A cloud had come into the kitchen with Nita and hung there, dank and poisonous, taking up space. Nita glowered at her and got her own mug off the cup tree on the counter and filled it, leaving a trail of coffee drops across the countertop. Instead of sitting, which Ladonna hoped she would do, Nita leaned against the counter, held the cup in two hands, and blew into it. Ladonna wavered, her desire to get a handle on Nita’s problem pushed aside by irritation. Slowly, she picked up a sponge and wiped the spilled coffee off the counter. She wanted to avoid a row, wanted Juanita to share what was bothering her, but even that word
share
had a conciliatory quality she did not feel.
Ladonna pulled out a kitchen chair and sat. “Join me.”
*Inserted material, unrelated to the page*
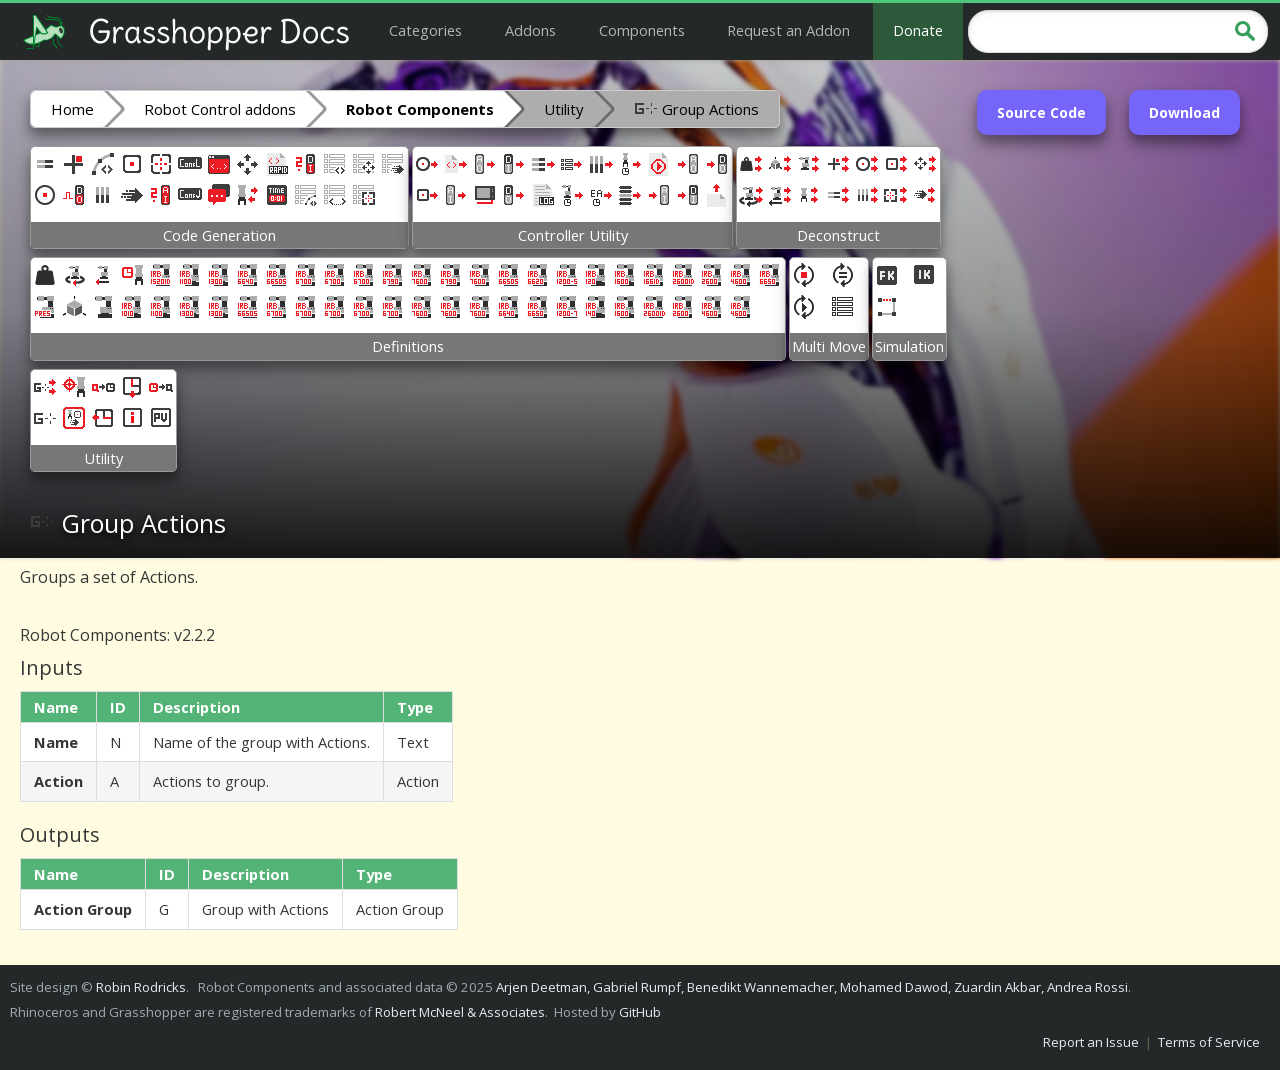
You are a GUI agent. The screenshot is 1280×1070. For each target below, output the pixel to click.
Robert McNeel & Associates (460, 1012)
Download (1184, 112)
Nita wouldn’t look at her, examining the exterior of her coffee cup. “Nope. Don’t think I will.” Cup in hand, she left the kitchen and headed down the hall, closing the bathroom door behind her.
* * *
Troy was leaning too close. Everyone who visited hung too close, even Nita and the sergeant from the department who’d come to squeeze out any statement he could. A shiver ran down her arms. How often had Nita returned? She seemed always to be in the room, except when Troy was around. Ladonna thought she’d heard the investigator tell Nita to stay away.
“You’re coming home with me,” Troy said. “Jeri’s already made up the back room. The kids can double up.”
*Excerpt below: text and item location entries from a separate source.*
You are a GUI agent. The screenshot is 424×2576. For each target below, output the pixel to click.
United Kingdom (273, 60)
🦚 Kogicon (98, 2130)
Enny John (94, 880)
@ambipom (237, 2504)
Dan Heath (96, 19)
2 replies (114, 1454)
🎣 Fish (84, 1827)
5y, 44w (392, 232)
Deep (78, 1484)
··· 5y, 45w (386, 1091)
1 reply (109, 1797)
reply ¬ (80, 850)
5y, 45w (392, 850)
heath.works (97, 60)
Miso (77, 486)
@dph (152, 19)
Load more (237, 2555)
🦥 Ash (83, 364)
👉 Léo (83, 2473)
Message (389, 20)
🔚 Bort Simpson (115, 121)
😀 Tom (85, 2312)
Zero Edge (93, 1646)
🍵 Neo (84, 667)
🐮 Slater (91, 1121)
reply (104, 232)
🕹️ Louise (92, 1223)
Why was everyone telling her what to do? It was almost as dismaying as the way they pushed their faces into hers, nose to nose, thinking she wouldn’t hear them otherwise. She didn’t want to go home with Troy or hear him go off on Juanita. She wanted to be in her own home. She liked her home, the first house she’d bought on her own, a tidy airplane bungalow in Old Northeast, north of St. John, where she’d been told it was safer. The second story, bright with windows, sat neatly above the back half of the house, like an upstairs sunroom, and she kept her houseplants there year round. It was a sturdy little house made of limestone and brick and stucco. “A popular design in the thirties,” the agent had said. There was a maple in the parking area, shapely shrubs along the foundation, a lilac and peonies in the fenced backyard. When she had time she’d put in more flowers. She’d had the stucco and wood trim painted the summer before she met Juanita. Once an old Irish-Italian neighborhood, all sorts of people now lived in Northeast, in all the rainbow colors. She’d bought into the neighborhood for that very reason. Wasn’t their president half-and-half, like her? She liked to think she and Nita would just blend in.